11. With all of the body panels in place, the car is cleaned and prepped for paint, then sprayed in primer.
12. Brian Graber, Woody’s painter and body shop manager, lays a coat of PPG Envirobase paint on the ’55’s firewall.
13. A rotisserie makes seam-sealing the underside of the car a breeze.
14. From the factory, a coat of red-oxide paint was added for rust prevention. Paint technology has come light years since the ’55 rolled off the assembly line, so Woody’s keeps the red-oxide color for period correctness but uses a hardened enamel instead.
15. At this point, the underside of the car and the firewall are complete and it’s time to lay paint on the fresh body.
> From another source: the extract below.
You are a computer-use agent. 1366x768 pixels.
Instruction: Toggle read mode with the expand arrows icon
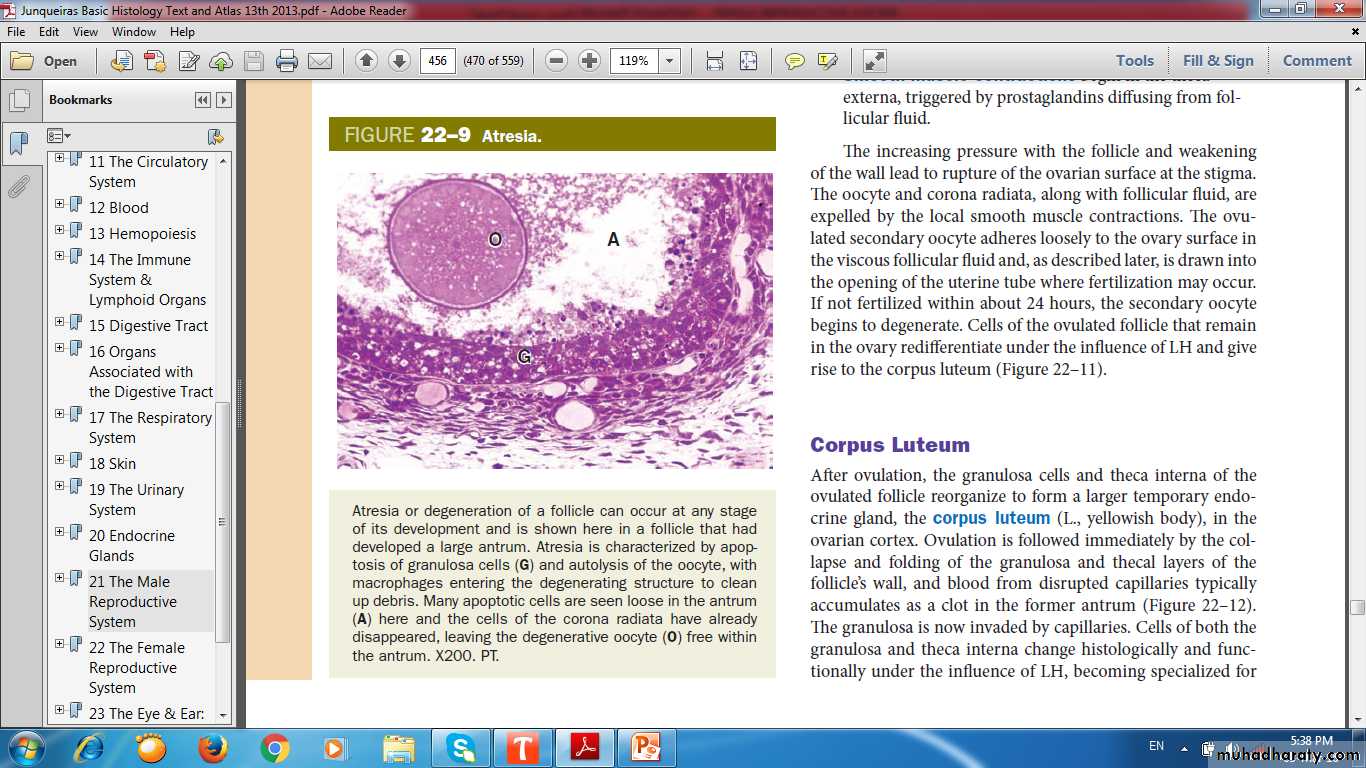click(874, 61)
16. This seal, designed by Woody’s, wraps around the inner fender and keeps moisture from getting in between it and the outer fender. The yellow section in the center has small teeth that rigidly lock the seal in place once it is applied. The flexible, tapered edge allows it to form to the fender for a watertight seal.
17. Here, the team installs polyurethane body mounts in preparation for dropping the body onto the frame.
18. With the firewall painted, the body is lowered onto the Woody’s prepared chassis. There is still a lot of work left on the table before the car is unveiled and given away to one lucky winner at the Tri Five Nationals. Stay tuned for more build coverage and don’t forget to register at www.trifivenationals.com and be at Beech Bend Raceway Park in Bowling Green, KY, on August 14-15, 2015 to win.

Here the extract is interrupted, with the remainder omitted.